Nice! Question: is the enlargement of the stack frame structure not a concern?
I added 7 fields to JS_StackFrame - it was just the easiest way for me to pass them through to code inside CASE blocks while not having access to JS_CallInternal's variables, but likely there's room to optimize there. Note I also eliminated 4 of those variables, which should somewhat help.

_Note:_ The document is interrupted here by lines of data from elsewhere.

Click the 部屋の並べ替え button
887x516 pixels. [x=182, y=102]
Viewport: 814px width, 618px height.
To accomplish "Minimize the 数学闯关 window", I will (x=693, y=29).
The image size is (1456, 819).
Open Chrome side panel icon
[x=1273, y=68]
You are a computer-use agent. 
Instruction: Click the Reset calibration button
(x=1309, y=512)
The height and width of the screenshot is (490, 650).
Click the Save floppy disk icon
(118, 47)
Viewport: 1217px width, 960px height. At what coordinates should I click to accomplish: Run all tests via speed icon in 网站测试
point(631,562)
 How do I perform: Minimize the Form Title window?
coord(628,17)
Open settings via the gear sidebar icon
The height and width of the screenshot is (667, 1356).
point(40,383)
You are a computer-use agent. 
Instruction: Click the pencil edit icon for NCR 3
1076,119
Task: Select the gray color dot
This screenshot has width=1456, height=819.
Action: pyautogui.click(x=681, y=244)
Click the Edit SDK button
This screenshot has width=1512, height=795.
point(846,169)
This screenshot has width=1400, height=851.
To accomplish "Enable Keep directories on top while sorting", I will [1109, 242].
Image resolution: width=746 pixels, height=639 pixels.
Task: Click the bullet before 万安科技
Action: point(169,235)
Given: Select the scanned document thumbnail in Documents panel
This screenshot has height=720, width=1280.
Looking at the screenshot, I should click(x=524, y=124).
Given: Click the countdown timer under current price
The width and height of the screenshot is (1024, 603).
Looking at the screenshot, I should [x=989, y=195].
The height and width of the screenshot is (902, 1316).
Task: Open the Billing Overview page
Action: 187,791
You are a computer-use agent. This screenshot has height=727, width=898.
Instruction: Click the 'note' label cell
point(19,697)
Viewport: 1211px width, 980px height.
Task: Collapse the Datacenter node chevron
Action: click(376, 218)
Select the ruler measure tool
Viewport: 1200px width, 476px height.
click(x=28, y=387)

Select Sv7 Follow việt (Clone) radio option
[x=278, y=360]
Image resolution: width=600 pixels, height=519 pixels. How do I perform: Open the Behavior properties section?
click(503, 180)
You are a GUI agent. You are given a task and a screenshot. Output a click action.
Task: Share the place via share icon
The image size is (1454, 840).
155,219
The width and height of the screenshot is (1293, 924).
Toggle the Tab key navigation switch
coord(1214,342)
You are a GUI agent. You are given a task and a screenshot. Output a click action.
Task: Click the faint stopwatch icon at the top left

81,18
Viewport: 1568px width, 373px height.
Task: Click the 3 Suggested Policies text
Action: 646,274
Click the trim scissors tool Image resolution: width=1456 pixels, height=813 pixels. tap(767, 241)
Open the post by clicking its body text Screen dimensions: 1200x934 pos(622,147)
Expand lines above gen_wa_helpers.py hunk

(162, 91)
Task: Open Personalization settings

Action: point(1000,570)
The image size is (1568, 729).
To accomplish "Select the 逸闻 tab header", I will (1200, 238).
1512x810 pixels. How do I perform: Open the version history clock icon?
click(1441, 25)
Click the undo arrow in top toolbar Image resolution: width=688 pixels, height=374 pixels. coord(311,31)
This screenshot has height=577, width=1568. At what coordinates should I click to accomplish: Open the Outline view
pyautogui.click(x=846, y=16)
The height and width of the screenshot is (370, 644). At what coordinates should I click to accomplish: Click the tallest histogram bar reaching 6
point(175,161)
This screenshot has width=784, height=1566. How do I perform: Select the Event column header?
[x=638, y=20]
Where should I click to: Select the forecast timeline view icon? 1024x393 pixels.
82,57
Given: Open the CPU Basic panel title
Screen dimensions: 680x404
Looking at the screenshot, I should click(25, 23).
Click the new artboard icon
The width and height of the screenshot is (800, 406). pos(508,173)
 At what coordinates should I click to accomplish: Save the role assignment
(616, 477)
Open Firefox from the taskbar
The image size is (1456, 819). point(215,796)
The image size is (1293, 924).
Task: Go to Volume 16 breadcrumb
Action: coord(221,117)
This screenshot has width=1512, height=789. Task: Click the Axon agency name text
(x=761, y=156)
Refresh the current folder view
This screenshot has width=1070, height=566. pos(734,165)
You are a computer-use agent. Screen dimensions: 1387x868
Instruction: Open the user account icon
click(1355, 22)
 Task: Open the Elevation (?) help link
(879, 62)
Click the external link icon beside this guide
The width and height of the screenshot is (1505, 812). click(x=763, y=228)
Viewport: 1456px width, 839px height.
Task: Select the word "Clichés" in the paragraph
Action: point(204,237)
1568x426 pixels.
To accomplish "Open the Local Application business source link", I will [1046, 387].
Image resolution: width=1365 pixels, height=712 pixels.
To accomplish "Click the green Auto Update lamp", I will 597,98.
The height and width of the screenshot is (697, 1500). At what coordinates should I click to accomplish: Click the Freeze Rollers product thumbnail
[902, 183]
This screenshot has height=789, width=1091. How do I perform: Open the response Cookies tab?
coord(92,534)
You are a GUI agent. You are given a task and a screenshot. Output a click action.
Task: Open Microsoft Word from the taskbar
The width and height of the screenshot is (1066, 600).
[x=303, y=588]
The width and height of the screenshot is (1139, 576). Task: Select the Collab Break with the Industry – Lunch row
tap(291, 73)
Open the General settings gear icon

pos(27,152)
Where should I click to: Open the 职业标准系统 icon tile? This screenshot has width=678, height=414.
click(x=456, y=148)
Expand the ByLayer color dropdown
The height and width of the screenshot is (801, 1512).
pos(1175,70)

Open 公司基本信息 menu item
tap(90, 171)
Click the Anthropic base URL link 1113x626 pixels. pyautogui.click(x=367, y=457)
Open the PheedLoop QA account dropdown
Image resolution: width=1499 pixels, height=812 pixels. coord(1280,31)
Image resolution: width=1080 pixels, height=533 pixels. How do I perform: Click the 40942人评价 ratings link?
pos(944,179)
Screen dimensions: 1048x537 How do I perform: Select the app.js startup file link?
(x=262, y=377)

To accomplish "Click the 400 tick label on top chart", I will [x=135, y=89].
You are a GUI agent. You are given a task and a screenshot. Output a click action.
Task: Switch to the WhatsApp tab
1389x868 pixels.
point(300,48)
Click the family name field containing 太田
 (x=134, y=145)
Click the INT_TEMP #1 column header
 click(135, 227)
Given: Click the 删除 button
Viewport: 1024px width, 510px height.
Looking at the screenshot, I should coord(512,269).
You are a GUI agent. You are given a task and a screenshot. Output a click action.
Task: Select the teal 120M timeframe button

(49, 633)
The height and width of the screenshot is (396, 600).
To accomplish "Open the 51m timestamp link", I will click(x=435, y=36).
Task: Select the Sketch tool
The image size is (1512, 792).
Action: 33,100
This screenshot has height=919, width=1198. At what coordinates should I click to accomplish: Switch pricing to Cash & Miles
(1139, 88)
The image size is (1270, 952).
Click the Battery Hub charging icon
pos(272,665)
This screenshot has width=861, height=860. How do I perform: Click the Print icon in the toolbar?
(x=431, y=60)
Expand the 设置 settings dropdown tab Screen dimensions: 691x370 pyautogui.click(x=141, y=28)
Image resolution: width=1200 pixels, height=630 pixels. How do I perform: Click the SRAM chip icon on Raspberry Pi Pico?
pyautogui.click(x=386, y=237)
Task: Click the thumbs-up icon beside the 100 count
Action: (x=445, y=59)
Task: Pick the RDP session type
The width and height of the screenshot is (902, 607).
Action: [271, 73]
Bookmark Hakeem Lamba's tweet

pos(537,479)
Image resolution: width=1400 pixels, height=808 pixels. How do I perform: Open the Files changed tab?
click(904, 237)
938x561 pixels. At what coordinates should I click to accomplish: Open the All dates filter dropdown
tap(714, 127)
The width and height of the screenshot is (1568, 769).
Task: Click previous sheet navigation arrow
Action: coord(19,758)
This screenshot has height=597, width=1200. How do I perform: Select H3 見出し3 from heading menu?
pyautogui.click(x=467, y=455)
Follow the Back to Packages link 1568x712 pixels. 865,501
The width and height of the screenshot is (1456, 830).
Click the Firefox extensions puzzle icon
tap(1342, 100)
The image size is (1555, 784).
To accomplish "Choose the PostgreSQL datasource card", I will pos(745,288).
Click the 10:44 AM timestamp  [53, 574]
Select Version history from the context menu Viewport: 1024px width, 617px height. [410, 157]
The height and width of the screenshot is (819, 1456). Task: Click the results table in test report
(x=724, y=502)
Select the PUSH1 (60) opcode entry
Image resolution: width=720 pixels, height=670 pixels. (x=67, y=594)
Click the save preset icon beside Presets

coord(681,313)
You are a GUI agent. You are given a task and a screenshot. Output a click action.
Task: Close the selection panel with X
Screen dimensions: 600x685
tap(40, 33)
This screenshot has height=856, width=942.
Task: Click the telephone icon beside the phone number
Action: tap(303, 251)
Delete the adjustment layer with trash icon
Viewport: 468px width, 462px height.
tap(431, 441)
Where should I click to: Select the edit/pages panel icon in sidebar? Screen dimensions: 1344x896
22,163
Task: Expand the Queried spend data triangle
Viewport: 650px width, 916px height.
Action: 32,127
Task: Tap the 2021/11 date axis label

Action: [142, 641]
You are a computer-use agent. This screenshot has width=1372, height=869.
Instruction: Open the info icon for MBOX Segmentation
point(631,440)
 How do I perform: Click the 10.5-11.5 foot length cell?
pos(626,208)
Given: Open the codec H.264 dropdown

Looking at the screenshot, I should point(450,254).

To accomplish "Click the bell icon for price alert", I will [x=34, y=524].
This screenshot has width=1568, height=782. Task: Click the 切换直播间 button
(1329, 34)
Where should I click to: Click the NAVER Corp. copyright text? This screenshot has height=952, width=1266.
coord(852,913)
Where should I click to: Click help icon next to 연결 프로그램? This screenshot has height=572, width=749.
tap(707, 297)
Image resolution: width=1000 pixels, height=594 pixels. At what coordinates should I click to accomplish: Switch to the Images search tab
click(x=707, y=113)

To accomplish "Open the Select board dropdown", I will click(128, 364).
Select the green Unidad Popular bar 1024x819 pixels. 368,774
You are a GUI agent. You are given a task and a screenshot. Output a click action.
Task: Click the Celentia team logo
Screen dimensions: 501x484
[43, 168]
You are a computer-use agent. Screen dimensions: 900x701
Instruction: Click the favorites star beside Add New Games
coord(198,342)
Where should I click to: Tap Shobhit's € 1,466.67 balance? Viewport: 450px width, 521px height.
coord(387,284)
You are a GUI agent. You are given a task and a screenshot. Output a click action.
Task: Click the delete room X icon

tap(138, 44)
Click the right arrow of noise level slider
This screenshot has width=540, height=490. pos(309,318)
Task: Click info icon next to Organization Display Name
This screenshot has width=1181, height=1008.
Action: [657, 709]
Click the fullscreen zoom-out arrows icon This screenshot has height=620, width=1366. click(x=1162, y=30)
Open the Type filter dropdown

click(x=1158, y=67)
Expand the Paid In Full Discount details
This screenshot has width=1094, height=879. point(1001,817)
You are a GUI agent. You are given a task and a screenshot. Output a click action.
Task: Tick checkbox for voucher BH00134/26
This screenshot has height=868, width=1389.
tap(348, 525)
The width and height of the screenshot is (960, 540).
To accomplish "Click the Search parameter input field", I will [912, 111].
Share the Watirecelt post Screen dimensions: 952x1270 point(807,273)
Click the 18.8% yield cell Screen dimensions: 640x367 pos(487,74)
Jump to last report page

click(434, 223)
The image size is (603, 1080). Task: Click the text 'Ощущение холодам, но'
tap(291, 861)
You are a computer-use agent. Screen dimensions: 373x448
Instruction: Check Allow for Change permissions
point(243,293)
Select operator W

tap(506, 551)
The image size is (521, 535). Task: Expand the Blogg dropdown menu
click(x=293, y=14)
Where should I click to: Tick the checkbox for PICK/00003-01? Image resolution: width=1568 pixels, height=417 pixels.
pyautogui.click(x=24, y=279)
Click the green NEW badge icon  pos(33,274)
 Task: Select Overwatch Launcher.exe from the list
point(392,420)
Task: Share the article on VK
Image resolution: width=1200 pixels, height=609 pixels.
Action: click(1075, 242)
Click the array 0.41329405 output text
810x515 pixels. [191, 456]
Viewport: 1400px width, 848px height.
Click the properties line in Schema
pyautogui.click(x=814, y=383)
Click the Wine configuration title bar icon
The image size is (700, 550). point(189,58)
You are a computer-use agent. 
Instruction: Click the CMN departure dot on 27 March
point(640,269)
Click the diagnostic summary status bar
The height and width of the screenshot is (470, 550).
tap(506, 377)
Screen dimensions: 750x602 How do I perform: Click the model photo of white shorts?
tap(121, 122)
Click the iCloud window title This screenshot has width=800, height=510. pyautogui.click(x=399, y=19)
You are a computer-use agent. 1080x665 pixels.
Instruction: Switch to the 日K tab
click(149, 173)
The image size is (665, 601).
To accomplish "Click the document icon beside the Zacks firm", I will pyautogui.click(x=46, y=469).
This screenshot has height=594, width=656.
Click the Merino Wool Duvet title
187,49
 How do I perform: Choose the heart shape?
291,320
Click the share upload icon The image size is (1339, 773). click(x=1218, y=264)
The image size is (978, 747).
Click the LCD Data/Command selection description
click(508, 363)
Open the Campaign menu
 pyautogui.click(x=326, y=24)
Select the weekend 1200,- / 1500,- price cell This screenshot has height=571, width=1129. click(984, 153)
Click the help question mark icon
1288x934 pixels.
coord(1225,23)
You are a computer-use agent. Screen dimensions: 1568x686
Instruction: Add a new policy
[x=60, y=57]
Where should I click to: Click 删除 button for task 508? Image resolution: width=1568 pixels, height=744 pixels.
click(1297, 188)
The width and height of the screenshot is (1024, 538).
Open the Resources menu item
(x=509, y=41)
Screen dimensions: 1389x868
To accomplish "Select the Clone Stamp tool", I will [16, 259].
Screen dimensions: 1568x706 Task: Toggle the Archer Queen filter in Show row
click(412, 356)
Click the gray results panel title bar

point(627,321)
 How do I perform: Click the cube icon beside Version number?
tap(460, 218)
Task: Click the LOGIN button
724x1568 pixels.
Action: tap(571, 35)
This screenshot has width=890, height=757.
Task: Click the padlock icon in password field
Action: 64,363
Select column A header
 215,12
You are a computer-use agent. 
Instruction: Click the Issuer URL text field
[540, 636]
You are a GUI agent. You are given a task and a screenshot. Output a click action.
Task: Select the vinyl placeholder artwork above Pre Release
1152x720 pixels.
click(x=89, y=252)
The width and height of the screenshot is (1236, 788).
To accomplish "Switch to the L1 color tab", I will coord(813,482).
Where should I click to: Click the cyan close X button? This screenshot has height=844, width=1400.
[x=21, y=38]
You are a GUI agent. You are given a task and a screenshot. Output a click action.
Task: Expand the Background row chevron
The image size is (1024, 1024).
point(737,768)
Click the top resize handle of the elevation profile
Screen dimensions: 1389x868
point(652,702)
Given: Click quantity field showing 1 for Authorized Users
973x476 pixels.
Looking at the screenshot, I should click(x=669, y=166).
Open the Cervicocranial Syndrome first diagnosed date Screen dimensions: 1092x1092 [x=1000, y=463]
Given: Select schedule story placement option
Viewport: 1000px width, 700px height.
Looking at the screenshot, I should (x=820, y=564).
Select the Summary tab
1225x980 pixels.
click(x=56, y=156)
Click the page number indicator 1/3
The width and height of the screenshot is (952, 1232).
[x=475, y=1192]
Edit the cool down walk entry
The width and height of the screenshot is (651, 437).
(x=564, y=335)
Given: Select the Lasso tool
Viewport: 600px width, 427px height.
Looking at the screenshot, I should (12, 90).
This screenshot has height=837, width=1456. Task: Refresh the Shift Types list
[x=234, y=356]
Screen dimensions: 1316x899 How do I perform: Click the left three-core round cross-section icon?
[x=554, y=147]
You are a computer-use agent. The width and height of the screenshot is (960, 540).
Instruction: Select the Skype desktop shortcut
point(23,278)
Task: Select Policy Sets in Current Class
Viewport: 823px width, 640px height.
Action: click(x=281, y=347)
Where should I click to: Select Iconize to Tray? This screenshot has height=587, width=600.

Oh and there would be of course some more stack usage at any transitions out of tail-callers where they need to spill stuff to stack, but I haven't measured it. This would be a more fundamental cost of this approach, but the performance gains probably justify it, especially since it's easy to turn it off at compile time if needed
Interesting. On x86_64 I measured a (small) speedup of 3.5% after having removed one parameter to the function opcodes (otherwise there are not enough saved registers). The main benefit seems that the generated code is less dependent on regressions of performance due to the varying compiler optimizations which are difficult to predict on large functions.